Data for this exercise:
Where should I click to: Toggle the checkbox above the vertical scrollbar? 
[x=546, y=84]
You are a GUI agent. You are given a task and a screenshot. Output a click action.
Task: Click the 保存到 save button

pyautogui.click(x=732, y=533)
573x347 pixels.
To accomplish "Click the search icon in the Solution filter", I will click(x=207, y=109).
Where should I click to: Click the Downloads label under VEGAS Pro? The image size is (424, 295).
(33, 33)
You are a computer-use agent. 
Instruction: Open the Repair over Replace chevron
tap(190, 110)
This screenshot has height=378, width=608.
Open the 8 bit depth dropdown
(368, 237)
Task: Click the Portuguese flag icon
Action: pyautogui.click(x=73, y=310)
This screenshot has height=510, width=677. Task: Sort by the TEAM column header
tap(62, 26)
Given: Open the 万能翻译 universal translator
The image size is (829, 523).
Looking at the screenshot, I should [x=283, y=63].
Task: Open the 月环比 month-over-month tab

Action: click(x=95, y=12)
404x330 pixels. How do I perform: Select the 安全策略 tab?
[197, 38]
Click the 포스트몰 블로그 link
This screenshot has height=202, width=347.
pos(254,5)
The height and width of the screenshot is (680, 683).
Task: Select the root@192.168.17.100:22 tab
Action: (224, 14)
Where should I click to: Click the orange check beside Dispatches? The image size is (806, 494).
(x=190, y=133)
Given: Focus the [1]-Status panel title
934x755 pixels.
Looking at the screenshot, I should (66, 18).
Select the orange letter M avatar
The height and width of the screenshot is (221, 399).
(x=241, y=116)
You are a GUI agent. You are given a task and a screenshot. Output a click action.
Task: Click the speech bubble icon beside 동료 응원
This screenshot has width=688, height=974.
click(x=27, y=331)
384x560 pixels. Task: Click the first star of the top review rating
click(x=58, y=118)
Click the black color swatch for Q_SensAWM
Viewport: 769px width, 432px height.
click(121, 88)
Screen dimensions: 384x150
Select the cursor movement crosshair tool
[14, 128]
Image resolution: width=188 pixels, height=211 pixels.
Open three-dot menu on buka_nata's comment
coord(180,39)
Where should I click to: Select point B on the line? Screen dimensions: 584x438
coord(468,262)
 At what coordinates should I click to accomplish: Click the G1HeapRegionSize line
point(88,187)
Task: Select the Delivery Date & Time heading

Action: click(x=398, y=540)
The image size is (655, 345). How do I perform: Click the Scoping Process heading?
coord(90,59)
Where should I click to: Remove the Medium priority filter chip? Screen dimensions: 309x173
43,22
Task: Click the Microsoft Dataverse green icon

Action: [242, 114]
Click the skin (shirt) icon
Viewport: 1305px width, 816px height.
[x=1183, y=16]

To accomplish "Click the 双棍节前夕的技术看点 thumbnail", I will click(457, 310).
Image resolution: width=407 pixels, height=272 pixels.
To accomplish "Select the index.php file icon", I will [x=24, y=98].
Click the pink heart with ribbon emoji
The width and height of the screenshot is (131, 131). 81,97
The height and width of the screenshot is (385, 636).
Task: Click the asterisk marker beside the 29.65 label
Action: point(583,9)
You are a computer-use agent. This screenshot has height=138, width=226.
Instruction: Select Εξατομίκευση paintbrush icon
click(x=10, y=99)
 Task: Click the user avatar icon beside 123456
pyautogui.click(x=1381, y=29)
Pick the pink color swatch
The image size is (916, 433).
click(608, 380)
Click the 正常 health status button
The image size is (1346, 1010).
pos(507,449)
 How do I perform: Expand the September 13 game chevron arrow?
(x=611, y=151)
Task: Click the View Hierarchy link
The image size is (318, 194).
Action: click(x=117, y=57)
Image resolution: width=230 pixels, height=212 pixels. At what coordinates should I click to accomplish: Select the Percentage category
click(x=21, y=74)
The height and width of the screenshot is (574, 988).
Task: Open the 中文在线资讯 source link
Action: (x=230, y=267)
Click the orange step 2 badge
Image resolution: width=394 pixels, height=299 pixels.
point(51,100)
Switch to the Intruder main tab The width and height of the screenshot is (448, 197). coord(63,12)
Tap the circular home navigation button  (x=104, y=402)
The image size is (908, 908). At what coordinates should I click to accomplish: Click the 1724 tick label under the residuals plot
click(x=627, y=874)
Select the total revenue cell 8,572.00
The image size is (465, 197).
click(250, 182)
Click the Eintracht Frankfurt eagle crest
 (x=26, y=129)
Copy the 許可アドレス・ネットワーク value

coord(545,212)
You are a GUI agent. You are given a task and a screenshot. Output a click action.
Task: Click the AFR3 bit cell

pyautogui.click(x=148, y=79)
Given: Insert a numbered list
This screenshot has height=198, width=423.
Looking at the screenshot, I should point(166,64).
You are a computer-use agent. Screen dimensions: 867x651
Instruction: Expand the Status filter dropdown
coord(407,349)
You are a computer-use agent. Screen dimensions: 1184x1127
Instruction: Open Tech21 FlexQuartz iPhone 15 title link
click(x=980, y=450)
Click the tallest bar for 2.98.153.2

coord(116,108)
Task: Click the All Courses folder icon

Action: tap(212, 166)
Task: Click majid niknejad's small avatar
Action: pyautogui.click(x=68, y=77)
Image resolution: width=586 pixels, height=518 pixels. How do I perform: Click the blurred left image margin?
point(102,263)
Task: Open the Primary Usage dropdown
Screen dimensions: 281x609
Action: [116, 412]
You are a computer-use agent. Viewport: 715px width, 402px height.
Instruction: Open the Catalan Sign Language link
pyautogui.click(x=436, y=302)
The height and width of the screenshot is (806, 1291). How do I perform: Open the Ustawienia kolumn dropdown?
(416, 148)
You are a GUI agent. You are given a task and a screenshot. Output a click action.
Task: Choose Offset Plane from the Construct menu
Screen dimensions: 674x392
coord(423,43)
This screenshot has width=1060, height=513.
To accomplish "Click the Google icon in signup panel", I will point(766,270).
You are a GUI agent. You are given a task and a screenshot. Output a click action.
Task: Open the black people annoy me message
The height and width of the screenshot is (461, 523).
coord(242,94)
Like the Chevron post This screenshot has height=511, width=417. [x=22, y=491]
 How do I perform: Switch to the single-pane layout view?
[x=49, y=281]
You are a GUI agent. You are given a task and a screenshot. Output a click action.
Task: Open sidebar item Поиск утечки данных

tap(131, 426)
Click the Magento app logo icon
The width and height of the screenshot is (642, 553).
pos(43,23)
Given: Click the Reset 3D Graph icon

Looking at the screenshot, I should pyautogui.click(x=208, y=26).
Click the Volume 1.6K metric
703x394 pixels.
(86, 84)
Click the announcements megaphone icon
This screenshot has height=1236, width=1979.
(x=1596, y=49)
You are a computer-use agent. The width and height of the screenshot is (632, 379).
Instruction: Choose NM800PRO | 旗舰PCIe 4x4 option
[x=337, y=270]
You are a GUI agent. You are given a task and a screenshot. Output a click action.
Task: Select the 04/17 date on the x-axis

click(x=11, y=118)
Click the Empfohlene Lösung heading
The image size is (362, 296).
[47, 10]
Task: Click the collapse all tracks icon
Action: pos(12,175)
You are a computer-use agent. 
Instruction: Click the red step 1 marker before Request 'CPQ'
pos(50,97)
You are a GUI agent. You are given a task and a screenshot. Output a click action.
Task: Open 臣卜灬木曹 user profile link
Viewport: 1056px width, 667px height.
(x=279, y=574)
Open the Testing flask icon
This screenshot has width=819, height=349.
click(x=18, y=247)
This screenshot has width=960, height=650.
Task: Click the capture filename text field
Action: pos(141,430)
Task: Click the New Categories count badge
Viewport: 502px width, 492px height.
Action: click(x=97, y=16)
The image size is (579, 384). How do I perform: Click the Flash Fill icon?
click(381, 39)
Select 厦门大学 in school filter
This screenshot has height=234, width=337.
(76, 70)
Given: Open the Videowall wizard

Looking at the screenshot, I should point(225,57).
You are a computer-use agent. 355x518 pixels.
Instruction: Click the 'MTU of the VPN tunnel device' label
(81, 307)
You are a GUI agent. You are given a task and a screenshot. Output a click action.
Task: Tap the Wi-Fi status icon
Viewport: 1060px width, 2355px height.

Activity:
Given the data above, transcribe exactly the lines from the one containing "Screen dimensions: 281x609" down to the one containing "Like the Chevron", and no others.

Task answer:
Screen dimensions: 281x609
Action: [116, 412]
You are a computer-use agent. Viewport: 715px width, 402px height.
Instruction: Open the Catalan Sign Language link
pyautogui.click(x=436, y=302)
The height and width of the screenshot is (806, 1291). How do I perform: Open the Ustawienia kolumn dropdown?
(416, 148)
You are a GUI agent. You are given a task and a screenshot. Output a click action.
Task: Choose Offset Plane from the Construct menu
Screen dimensions: 674x392
coord(423,43)
This screenshot has width=1060, height=513.
To accomplish "Click the Google icon in signup panel", I will point(766,270).
You are a GUI agent. You are given a task and a screenshot. Output a click action.
Task: Open the black people annoy me message
The height and width of the screenshot is (461, 523).
coord(242,94)
Like the Chevron post This screenshot has height=511, width=417. [x=22, y=491]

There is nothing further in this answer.